An open API service indexing awesome lists of open source software.

https://github.com/amd-agi/gpt-fast

The GPT-Fast for Multimodal Models on AMD GPUs
https://github.com/amd-agi/gpt-fast

amd gptfast inference llama llava multimodal multimodal-large-language-models qwen rocm

Last synced: 26 days ago
JSON representation

The GPT-Fast for Multimodal Models on AMD GPUs

Awesome Lists containing this project

README

          

# Multimodal gpt-fast

![Demo](./media/MMSpecDec.gif)

This is a multimodal version of GPT-Fast that adds support for vision-language models, allowing the framework to process both text and images.

Featuring:
1. Very low latency
2. <1000 lines of Python
3. No dependencies other than PyTorch and Transformers
4. int8/int4/fp8 quantizations
5. Speculative decoding
6. Tensor parallelism
7. Supports AMD GPUs

This is NOT intended to be a "framework" or "library" - it is intended to show off what kind of performance you can get with native PyTorch :) Please copy-paste and fork as you desire.
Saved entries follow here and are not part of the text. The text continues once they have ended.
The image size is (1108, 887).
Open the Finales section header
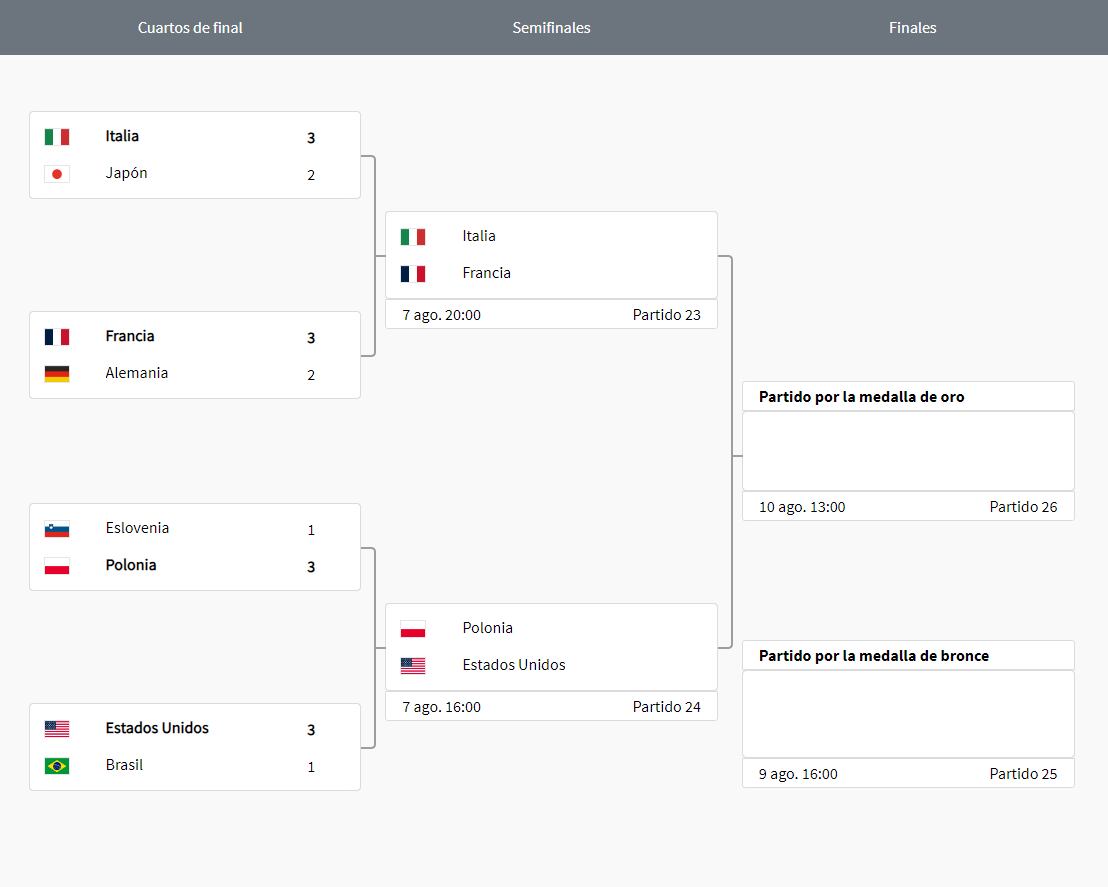(x=911, y=27)
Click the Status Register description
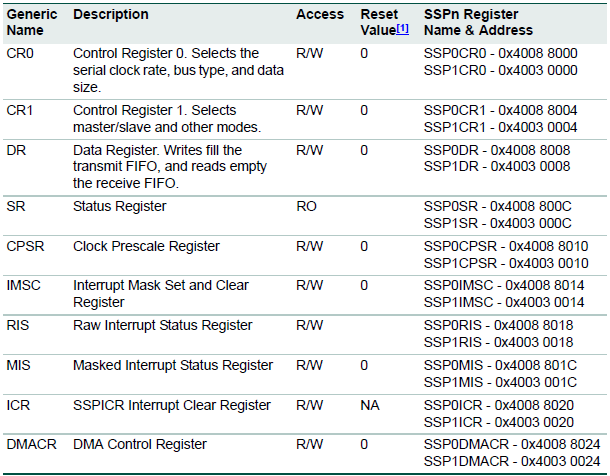610x476 pixels. pos(119,206)
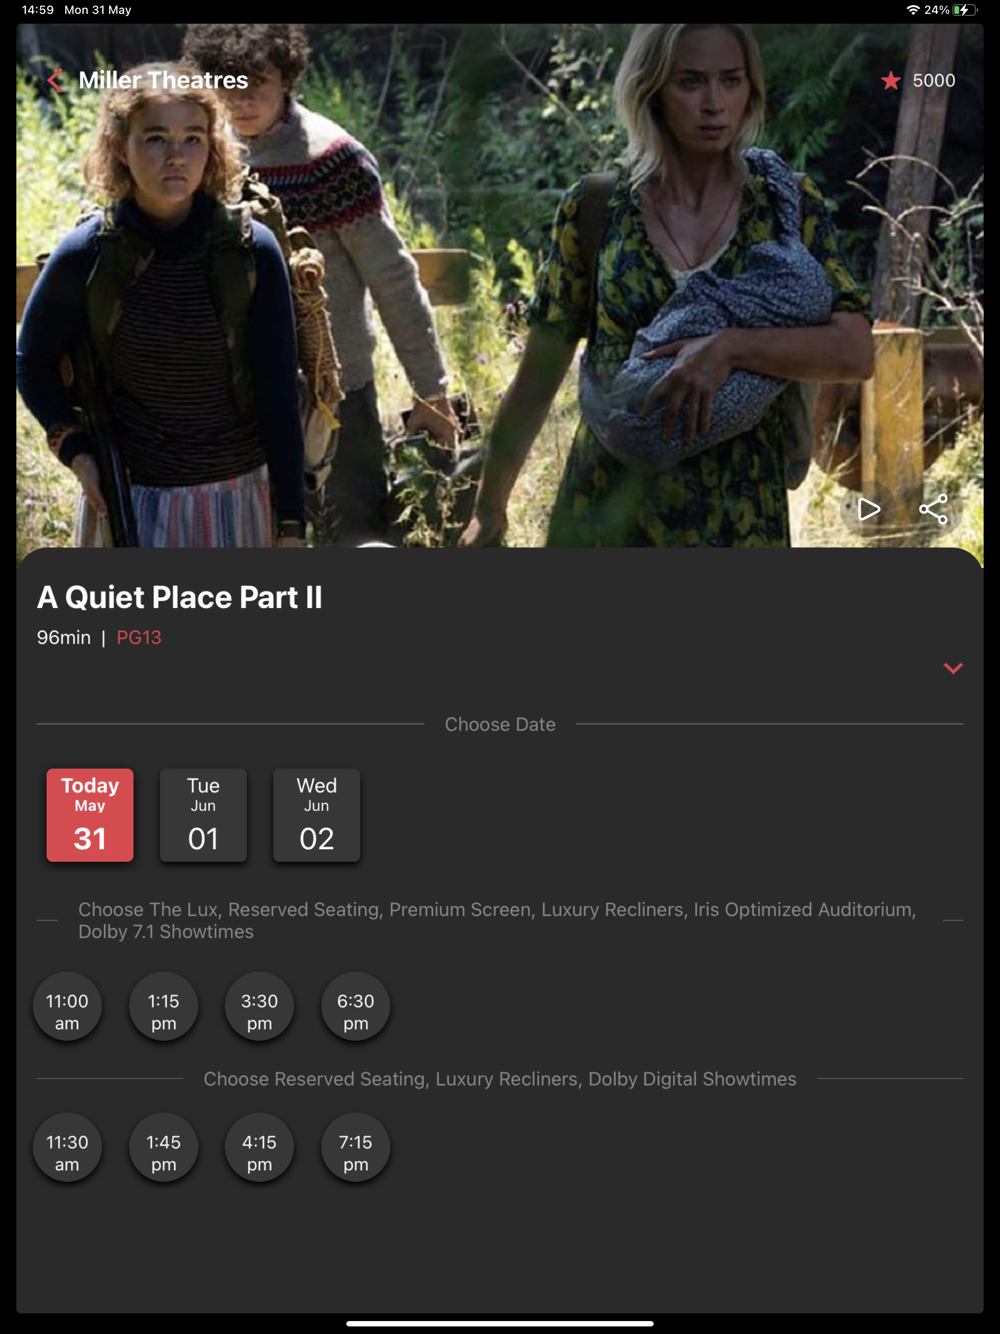Select Wed Jun 02 date

tap(317, 814)
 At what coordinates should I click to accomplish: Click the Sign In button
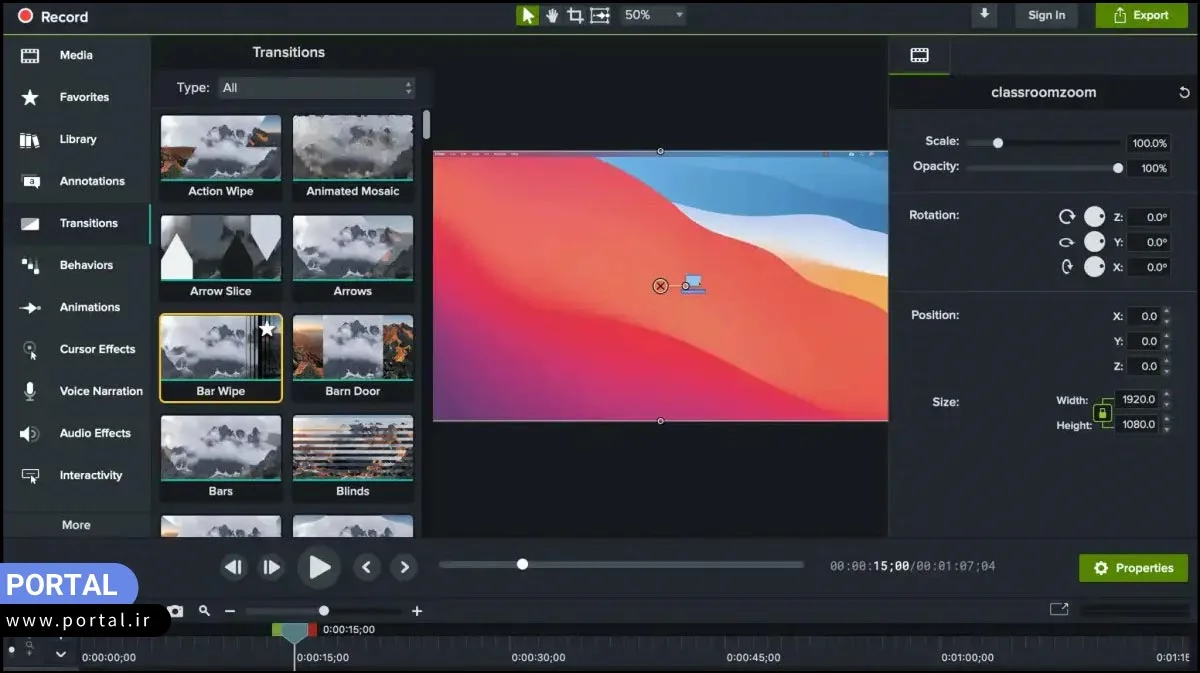[x=1046, y=15]
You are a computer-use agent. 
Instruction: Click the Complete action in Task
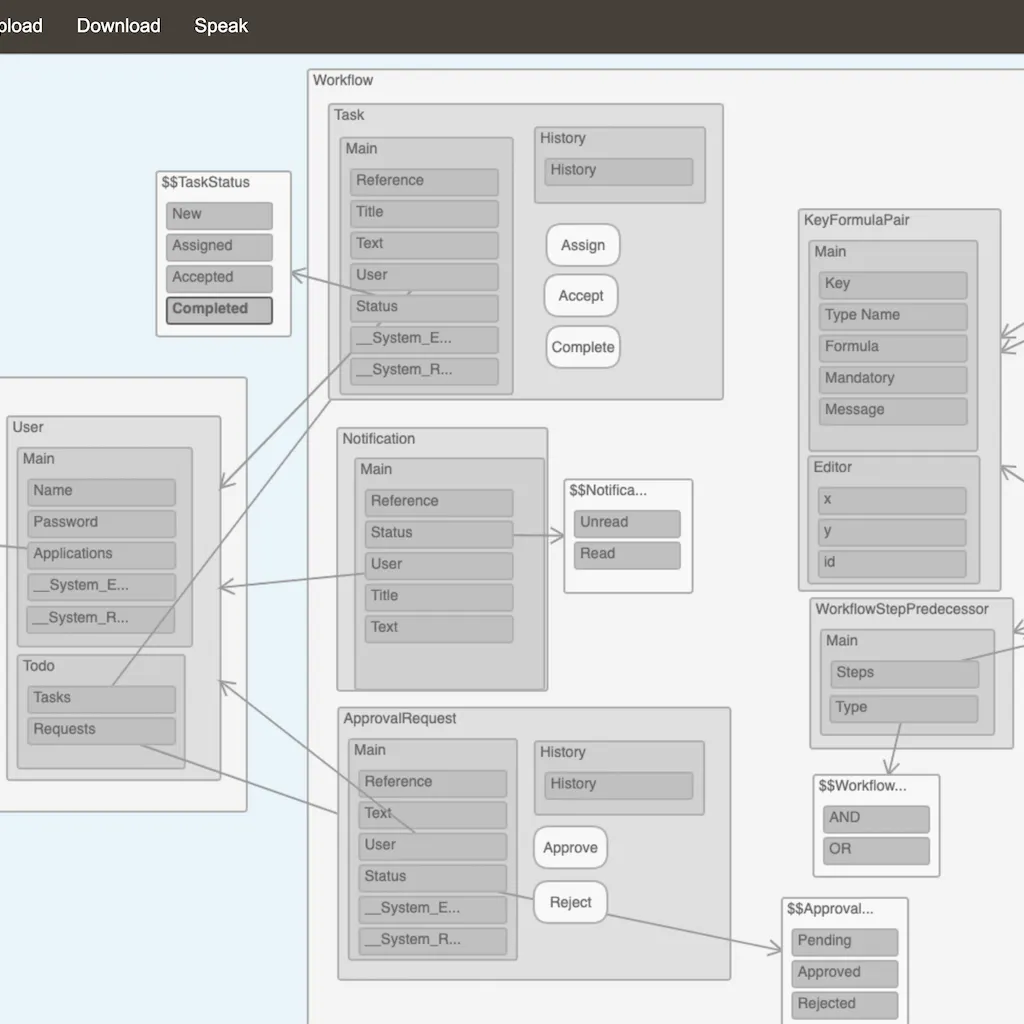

For an in-depth walkthrough of what's in this codebase, see this [blog post](link_to_be_added).

## Supported Models

### Text Models
- LLaMA family models (Llama-2, Llama-3, Llama-3.1, Llama-3.2, AMD-Llama) (Example πŸ€—, πŸ€—, ...)

- Qwen family models (Qwen-2, Qwen-2.5) (Example: πŸ€—, ...)

### Multimodal Models
This version adds support for several vision-language models:

#### Qwen Vision-Language Models
- Qwen/Qwen-2.5-VL-3B-Instruct πŸ€—

- Qwen/Qwen-2.5-VL-7B-Instruct πŸ€—

- Qwen/Qwen-2.5-VL-72B-Instruct πŸ€—

#### Llava One-Vision Models
- lmms-lab/Llava-One-Vision-Qwen2-0.5B-Si πŸ€—

- lmms-lab/Llava-One-Vision-Qwen2-7B-Si πŸ€—

- lmms-lab/Llava-One-Vision-Qwen2-72B-Si πŸ€—

#### Llama-3.2-Vision-Instruct Models
- meta-llama/Llama-3.2-11B-Vision-Instruct πŸ€—

- meta-llama/Llama-3.2-90B-Vision-Instruct πŸ€—

## Getting Started
### Installation
First, install [PyTorch](http://pytorch.org/) according to the instructions specific to your operating system. For AMD GPUs, we strongly recommend using ROCm Software dockers like [rocm/pytorch](https://hub.docker.com/r/rocm/pytorch).
You can install the required packages using the command below to avoid reinstalling Torch from scratch.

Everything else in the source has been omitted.